Variant screening of PYY3–36 leads to potent long-acting PYY analogs with superior Y2 receptor selectivity

Abstract

Peptide YY (PYY_3–36) has attracted attention in diabetes and obesity research because of its involvement in food intake regulation and glucose homeostasis. Native PYY_3–36 maintains high potency on the Y₂ receptor with a loss of potency on the Y₁, Y₄, and Y₅ receptors. However, PYY_3–36 has a relatively short half-life, and the selectivity displayed by the native peptide may not be optimal if a long-acting analog is to be developed. We performed variant screening of PYY_3–36 to identify key canonical amino acids that are pivotal to Y₂ receptor selectivity, potency, and peptide stability.

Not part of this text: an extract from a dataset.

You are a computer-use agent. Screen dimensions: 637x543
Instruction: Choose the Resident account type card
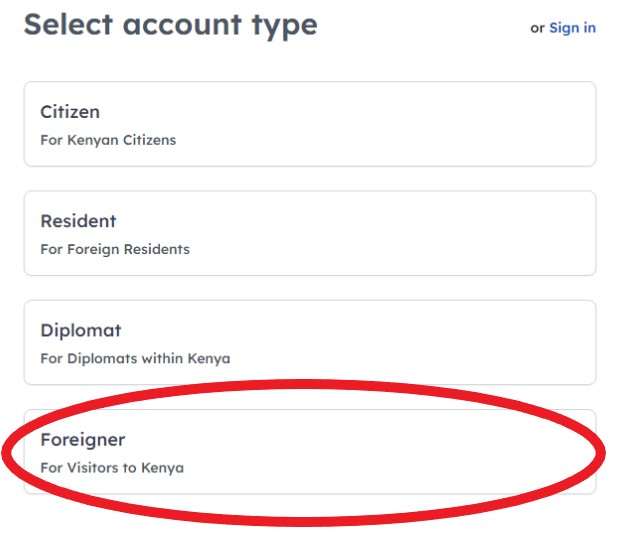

In combination with fatty diacid derivatization, this afforded highly selective long-acting analogs against the Y₂ receptor, which improved glucose metabolism in diabetic db/db mice. When combined with a long-acting glucagon-like peptide 1 (GLP-1) receptor agonist, these analogs showed superior blood glucose lowering in diabetic ZSF1 rats and greater body weight loss in a high-fat diet–induced mouse model of obesity compared with treatment with the GLP-1 analog alone. One of the tested analogs, PYY1875, has progressed into clinical trials for obesity. Together, our results demonstrate the power of variant screening combined with fatty diacid derivatization in the development of a long-acting, highly efficacious PYY clinical candidate.